BPerry · February 23, 2017, 4:34pm

Hi,

I'm trying to understand how the groupby node decides what entry is first, and what entry is last when aggregating grouped rows.

I have a siituation in a workflow where I'm bringing 10 or so sdf files together (around 10k rows total after concatenation), grouping by an InChiKey column, and aggregating about 4 columns based on "First" selection, and another column based on "List" selection.

I've used this approach for the past two years without issue - I've always assumed that the row order going into the groupby node dictated what is first, what the list order will be when agregating etc. Howver I now have a repeatable example where the post-grouped table is classifying the *First* entry in an aggregated grouped row as being the entry that is actually "second" in the relative row order when looking at the table pre groupby node. All other examples of grouping are behaving "normally" in that the "first" entry in the pregroup by is being classified as the first entry-

I've made many attenpts to re-assign row order etc to no avail. The only way I could get the groupby node to give me the desired list order and correctly identify the "First" entry in the table is when I deleted the input sdf reader with the offending row, created a new sdf reader and then pointed it at the same file. I couldnt belioeve this worked, so I tried it a second time and this time I got the same probelm.

What am I not seeing? Thanks for any help :-)

tl;dr What dictates the entry order in the groupby node for assigning First, Last, and collating lists- I have repeatble workflow issue that shows its got nothing to do with the row order of the entry table

tobias.koetter · March 1, 2017, 10:26am

Hello,

the groupby node is sorting the input table by the specified group columns if you haven't enabled the process in memory option.
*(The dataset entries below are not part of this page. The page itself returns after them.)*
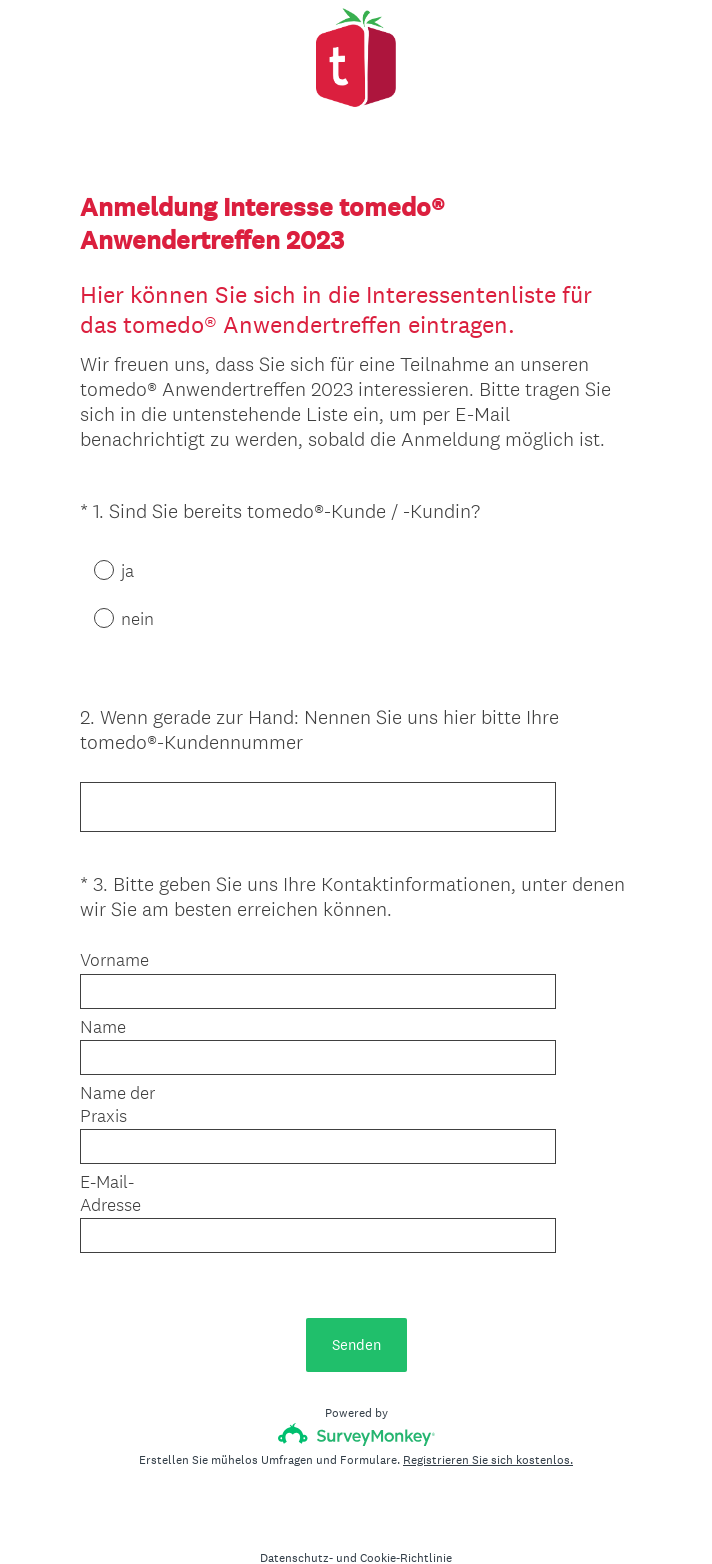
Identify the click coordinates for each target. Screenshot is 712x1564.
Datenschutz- (296, 1515)
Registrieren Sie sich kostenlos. (488, 1417)
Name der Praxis (117, 1086)
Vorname (114, 942)
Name (103, 1009)
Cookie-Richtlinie (406, 1515)
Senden (356, 1301)
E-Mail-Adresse (110, 1175)
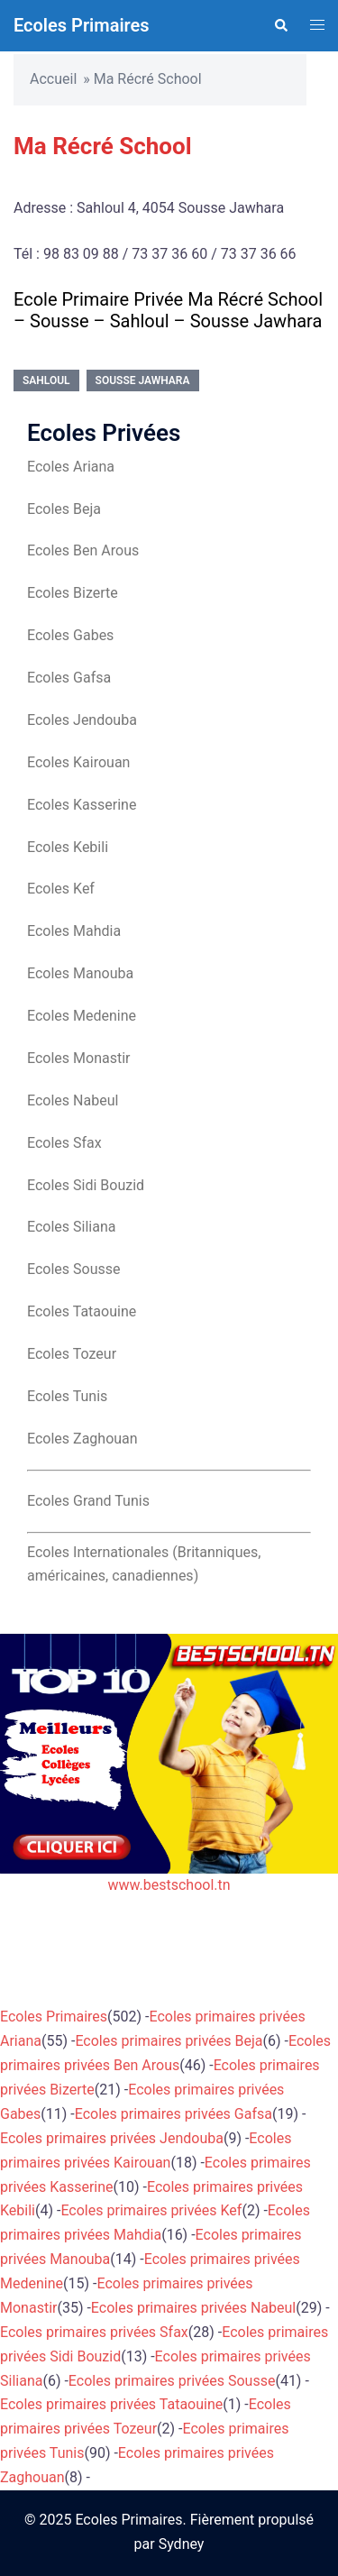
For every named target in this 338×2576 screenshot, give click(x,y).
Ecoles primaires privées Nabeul (193, 2307)
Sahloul (46, 380)
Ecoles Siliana (71, 1226)
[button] (280, 25)
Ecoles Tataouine (81, 1311)
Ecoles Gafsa (69, 677)
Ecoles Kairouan (78, 762)
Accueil (53, 78)
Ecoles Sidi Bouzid (85, 1185)
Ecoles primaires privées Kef (151, 2210)
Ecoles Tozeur (71, 1353)
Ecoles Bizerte (72, 592)
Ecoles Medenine (81, 1015)
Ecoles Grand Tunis (88, 1500)
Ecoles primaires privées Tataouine (111, 2404)
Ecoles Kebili (67, 847)
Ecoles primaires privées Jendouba (112, 2138)
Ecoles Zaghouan (82, 1438)
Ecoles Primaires (82, 25)
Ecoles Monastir (78, 1058)
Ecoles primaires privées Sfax (94, 2332)
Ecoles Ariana (70, 466)
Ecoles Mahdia (74, 931)
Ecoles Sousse (74, 1269)
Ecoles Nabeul (72, 1100)
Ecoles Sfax (64, 1142)
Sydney (182, 2544)
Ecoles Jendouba (82, 720)
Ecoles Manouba (80, 973)
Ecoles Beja (64, 509)
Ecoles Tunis (67, 1396)
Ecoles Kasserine (81, 804)
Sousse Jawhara (143, 380)
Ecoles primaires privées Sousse (172, 2380)
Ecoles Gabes (70, 635)
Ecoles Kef (61, 888)
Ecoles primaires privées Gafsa (173, 2113)
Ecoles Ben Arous (83, 550)
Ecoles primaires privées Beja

The used sorting algorithm is stable which means that the order of rows within a group does not change. Thus the first element returned by the aggregator should be the value of the first row per group. This has been the same over the last years. Can you provide us with an example flow or the offending row and the "first" row? Maybe it is a problem with the comparator implementation of the SDF cell which is used by the groupby node if you group on a sdf cell.

Thanks

Tobias